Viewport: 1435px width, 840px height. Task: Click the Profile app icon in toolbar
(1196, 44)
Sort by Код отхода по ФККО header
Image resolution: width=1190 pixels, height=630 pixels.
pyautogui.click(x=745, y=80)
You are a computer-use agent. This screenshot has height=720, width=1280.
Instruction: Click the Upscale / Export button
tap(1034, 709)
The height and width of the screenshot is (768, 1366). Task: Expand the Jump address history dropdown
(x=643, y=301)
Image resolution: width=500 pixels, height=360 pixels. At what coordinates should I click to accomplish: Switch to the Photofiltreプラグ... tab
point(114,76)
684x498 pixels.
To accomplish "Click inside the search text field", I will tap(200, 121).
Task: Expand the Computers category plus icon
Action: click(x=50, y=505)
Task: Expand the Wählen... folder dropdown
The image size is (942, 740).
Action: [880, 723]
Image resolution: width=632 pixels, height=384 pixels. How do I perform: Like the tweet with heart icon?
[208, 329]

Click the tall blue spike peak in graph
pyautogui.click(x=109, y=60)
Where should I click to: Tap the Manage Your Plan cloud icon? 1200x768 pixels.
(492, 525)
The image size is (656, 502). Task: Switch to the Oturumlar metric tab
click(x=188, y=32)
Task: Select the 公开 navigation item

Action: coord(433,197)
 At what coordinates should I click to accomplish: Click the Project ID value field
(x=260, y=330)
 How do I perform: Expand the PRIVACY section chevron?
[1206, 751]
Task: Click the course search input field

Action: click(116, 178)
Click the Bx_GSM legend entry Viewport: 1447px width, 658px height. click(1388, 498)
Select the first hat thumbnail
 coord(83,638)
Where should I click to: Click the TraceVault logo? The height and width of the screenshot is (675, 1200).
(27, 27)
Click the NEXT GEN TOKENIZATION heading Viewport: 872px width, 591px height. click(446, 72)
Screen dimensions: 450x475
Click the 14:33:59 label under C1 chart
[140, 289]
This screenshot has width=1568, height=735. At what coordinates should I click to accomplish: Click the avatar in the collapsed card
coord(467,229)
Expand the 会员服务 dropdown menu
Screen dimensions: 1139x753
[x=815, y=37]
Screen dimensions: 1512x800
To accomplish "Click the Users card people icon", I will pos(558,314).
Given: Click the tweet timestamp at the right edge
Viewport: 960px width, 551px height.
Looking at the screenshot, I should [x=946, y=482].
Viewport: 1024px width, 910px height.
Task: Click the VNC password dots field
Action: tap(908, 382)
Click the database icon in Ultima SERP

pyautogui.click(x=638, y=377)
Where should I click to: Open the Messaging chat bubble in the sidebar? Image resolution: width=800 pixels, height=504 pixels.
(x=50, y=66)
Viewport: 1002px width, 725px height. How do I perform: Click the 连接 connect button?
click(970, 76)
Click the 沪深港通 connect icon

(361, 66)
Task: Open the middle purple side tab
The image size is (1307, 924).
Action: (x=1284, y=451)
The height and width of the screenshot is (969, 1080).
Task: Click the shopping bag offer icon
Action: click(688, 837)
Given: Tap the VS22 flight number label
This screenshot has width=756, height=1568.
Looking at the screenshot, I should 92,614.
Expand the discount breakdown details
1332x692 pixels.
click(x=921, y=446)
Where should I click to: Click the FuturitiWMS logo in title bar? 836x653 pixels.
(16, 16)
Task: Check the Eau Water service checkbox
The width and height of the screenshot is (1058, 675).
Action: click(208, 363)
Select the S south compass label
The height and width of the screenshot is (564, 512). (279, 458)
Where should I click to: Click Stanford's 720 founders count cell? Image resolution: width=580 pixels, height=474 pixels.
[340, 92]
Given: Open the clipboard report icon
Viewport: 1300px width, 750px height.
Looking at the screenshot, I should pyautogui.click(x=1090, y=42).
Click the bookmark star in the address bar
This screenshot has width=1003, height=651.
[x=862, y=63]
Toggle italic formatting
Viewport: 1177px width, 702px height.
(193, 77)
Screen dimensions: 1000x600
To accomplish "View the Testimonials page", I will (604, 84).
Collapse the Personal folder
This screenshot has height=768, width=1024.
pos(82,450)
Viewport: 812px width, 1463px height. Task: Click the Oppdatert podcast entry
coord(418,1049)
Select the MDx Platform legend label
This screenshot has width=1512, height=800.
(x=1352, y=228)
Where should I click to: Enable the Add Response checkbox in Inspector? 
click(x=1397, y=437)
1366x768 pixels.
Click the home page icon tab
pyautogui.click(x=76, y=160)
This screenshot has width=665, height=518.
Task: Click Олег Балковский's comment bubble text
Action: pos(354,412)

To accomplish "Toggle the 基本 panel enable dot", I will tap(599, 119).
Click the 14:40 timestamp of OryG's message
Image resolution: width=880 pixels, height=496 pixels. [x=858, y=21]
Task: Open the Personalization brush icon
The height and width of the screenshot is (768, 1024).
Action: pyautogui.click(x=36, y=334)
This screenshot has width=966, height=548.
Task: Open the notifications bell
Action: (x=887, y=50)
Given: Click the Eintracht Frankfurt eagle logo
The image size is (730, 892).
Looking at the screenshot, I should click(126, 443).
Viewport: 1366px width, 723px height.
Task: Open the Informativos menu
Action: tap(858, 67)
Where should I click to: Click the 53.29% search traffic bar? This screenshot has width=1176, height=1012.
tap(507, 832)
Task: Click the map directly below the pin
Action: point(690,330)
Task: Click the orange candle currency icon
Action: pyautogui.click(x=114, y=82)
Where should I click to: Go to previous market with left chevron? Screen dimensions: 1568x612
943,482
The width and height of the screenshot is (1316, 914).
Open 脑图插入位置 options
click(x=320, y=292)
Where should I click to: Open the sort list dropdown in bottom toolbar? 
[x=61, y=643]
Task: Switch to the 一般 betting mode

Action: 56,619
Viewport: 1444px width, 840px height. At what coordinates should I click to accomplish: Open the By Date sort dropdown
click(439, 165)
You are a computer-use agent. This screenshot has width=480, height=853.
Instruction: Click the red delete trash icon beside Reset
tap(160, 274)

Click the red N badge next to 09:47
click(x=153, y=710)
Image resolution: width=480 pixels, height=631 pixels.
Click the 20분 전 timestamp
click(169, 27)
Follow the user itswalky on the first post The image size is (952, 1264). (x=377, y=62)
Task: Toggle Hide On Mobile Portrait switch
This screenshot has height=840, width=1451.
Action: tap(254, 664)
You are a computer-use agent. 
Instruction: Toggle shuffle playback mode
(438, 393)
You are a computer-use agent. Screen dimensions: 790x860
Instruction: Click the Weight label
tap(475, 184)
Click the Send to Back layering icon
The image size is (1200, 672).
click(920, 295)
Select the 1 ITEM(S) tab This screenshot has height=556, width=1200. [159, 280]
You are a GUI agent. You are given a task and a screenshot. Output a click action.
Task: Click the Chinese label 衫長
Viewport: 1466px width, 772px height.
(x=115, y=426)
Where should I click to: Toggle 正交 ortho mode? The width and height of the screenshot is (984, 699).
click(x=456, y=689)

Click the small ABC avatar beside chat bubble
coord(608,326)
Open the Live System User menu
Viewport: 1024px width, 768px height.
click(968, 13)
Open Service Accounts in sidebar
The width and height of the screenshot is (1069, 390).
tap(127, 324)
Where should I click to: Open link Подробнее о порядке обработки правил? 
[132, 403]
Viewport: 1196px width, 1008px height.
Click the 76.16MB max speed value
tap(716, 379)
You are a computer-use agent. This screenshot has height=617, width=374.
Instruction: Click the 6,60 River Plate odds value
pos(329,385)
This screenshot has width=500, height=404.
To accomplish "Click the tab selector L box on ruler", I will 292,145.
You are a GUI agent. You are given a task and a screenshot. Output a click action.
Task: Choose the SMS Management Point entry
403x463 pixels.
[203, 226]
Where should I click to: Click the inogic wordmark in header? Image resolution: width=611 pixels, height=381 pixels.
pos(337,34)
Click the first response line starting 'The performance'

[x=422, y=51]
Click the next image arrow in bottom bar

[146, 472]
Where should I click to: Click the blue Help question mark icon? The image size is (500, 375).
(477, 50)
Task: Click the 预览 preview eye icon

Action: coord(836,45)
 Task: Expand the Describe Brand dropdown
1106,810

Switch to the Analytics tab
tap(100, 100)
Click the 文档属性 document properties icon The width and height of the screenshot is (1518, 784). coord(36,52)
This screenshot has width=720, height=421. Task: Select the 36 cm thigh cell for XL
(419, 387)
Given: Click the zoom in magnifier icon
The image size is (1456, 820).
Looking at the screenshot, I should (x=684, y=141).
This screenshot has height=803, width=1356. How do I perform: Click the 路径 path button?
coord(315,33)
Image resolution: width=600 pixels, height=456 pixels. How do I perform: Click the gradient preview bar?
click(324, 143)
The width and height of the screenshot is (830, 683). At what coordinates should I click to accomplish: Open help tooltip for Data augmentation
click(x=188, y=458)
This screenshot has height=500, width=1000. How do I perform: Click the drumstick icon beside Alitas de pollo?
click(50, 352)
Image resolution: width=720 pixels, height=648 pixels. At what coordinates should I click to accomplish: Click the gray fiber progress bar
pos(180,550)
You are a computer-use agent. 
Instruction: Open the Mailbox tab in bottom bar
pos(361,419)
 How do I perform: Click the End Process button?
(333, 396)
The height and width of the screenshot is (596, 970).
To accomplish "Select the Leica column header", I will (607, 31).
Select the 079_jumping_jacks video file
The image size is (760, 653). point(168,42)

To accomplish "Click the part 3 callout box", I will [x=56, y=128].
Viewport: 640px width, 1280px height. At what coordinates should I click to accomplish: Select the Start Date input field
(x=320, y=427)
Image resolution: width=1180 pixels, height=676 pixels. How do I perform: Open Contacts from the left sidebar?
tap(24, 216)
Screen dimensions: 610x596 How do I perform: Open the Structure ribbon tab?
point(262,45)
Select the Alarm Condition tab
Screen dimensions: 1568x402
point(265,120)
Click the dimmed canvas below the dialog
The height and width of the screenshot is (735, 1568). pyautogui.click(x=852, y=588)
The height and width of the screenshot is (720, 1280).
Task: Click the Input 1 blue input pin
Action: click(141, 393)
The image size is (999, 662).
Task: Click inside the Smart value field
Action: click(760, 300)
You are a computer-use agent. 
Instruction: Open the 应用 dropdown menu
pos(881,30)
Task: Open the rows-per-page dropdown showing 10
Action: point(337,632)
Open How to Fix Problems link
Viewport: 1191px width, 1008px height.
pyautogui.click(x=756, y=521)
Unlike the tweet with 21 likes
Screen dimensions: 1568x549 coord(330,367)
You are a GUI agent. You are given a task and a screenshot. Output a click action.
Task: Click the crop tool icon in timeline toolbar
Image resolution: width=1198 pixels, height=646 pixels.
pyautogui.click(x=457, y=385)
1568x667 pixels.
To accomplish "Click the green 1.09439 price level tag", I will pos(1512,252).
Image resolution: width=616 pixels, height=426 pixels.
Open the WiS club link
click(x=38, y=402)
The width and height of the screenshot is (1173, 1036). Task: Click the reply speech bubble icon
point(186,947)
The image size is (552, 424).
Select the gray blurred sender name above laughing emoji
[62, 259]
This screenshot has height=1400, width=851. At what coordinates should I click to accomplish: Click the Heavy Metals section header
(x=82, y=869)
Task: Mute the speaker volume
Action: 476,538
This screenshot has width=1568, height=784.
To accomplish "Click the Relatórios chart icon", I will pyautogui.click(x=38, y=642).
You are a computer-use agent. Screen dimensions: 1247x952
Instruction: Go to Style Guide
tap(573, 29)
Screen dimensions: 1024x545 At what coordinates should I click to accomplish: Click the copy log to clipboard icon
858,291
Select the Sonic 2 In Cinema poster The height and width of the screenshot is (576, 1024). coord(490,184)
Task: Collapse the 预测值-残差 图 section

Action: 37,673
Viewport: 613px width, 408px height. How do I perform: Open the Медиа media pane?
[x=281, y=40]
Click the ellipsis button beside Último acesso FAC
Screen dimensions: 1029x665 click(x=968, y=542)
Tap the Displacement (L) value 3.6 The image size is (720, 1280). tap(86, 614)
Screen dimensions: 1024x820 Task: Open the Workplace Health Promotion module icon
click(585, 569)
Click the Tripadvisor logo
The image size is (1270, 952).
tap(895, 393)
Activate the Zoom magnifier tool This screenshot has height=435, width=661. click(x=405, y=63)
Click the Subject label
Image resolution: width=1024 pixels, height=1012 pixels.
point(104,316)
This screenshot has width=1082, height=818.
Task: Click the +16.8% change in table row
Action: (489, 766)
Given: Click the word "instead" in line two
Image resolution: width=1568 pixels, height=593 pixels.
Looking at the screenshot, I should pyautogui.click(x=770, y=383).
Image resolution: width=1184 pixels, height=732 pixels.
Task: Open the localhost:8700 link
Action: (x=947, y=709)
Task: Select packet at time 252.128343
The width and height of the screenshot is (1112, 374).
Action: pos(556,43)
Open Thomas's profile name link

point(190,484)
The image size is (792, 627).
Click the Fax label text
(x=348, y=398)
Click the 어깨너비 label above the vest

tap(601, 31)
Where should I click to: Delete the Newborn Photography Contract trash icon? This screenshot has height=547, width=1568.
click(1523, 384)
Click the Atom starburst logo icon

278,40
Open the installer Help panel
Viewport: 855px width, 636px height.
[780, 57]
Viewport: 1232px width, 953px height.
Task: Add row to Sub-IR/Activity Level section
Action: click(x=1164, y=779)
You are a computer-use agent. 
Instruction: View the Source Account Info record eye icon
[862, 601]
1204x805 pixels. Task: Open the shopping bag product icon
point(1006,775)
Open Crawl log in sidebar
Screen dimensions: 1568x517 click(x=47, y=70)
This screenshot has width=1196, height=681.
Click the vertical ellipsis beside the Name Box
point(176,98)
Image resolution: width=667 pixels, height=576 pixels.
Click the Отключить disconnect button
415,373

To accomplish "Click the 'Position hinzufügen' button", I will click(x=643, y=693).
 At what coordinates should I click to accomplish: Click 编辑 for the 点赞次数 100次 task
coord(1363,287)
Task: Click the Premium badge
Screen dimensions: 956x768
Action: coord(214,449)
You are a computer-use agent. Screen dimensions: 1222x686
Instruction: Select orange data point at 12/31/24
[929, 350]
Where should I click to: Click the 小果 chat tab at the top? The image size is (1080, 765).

Work instructions: Count the lines in the listing that hold the word "legend", then give the number and nothing else.

Task output: 2